Curiosidades acerca de la función de relación

«Todo lo que enfrentamos desde el momento en que existimos – seres humanos, animales, flores, sus colores, aromas, frutas, sabores, planetas, estrellas, montañas, rocas, edificios, espacio – son percepciones que se nos presentan a través de los cinco sentidos. Para aclarar este punto un poco más, será de ayuda examinar los sentidos, los agentes que nos brindan la información sobre el mundo exterior.
Todas las facultades sensoriales del hombre – la vista, el oído, el olfato, el gusto y el tacto – funcionan de la misma forma. Los estímulos (luces, sonidos, olores, sabores, texturas) de los objetos del mundo exterior son llevados a través de los nervios a los centros sensoriales del cerebro. Todos estos estímulos que llegan al cerebro consisten de señales eléctricas. Por ejemplo, durante el proceso de visión, los rayos de luz (o fotones) que irradian las fuentes del mundo exterior llegan a la retina del ojo y, mediante una serie de procesos, son transformados en señales eléctricas. Estas señales son transferidas por los nervios hacia el centro de visión del cerebro. Allí, se percibe un mundo colorido, brillante y tridimensional en un espacio de unos cuantos centímetros cúbicos.

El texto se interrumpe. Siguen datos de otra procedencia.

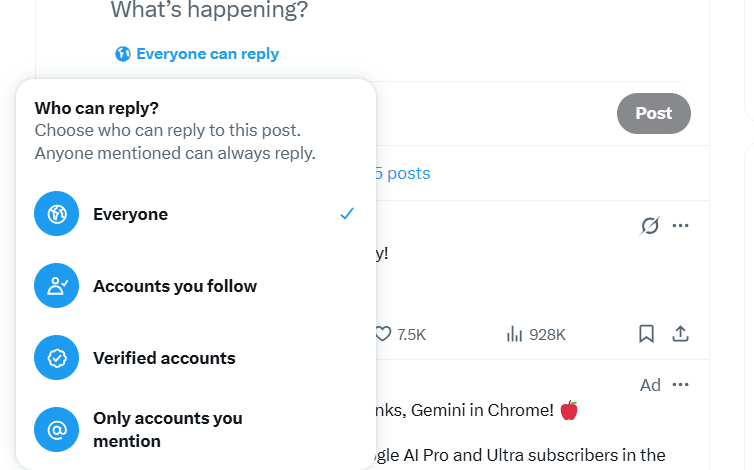This screenshot has width=754, height=470.
Task: Bookmark the first post
Action: tap(647, 334)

El mismo sistema se aplica a los otros sentidos. Las células de la superficie de la lengua transforman los factores químicos en señales eléctricas que luego se convierten en sabores. Los olores se transforman en señales eléctricas gracias a las células del epitelio de la nariz. Debajo de la piel existen sensores especiales que transforman los impulsos táctiles (como las sensaciones de dureza o suavidad) en señales eléctricas, y un mecanismo especial en el oído hace lo mismo con el sonido. Todas estas señales son enviadas a los centros correspondientes del cerebro, donde son percibidas.
Para aclarar este punto, supongamos que usted bebe un vaso de limonada. La superficie dura y fría del vidrio que sostiene en la mano se transforma en señales eléctricas por medio de receptores especiales que están bajo la piel y son enviadas al cerebro. Al mismo tiempo, el olor de la limonada, su sabor, y su color característico se convierten en señales que llegan al cerebro. De igual manera, el ruido que produce el vaso al tocar la mesa es percibido por el oído y transmitido al cerebro como una señal eléctrica. Todas estas percepciones son interpretadas en los centros relevantes del cerebro, que trabajan armoniosamente unos con otros. Como resultado final de estos impulsos, usted percibe que está bebiendo un vaso de limonada.»